What is required:
Only the lines from the one containing "This screenshot has height=852, width=1024." through the last line below belong in your copy; transcribe them exactly and omit any pictures.
--- Entries supplied ---
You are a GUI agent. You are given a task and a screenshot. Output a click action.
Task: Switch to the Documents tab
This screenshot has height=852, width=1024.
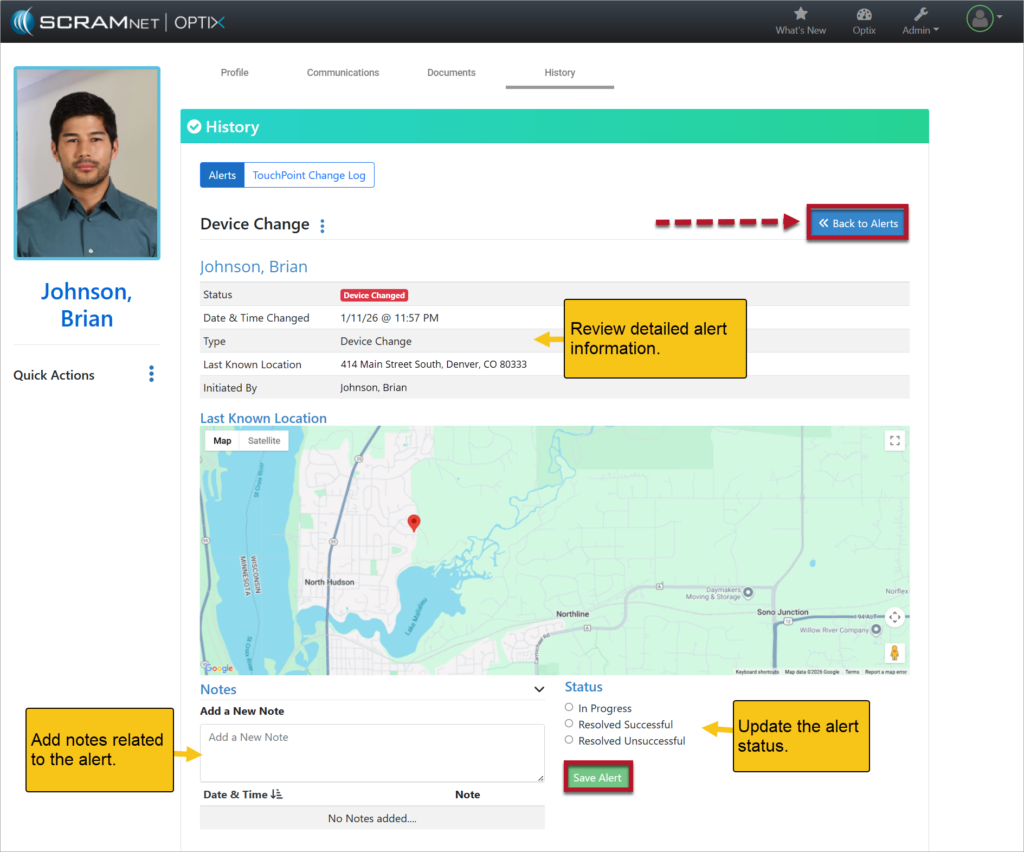451,73
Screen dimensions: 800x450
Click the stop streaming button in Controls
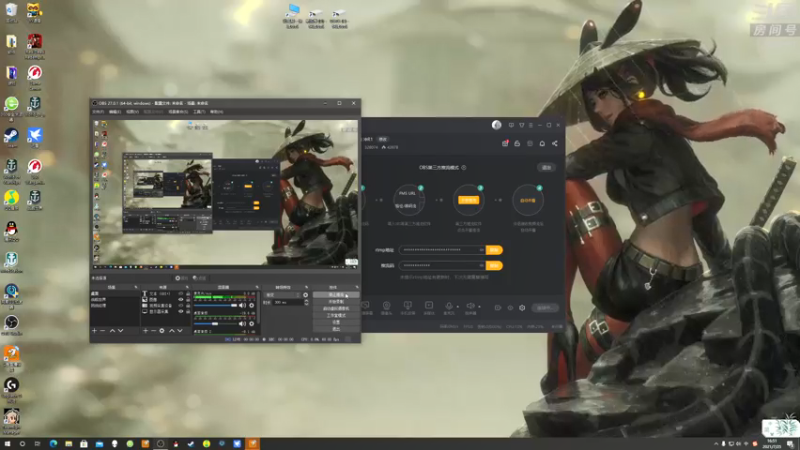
---
Completed task:
This screenshot has height=852, width=1024.
451,73
Screen dimensions: 800x450
Click the stop streaming button in Controls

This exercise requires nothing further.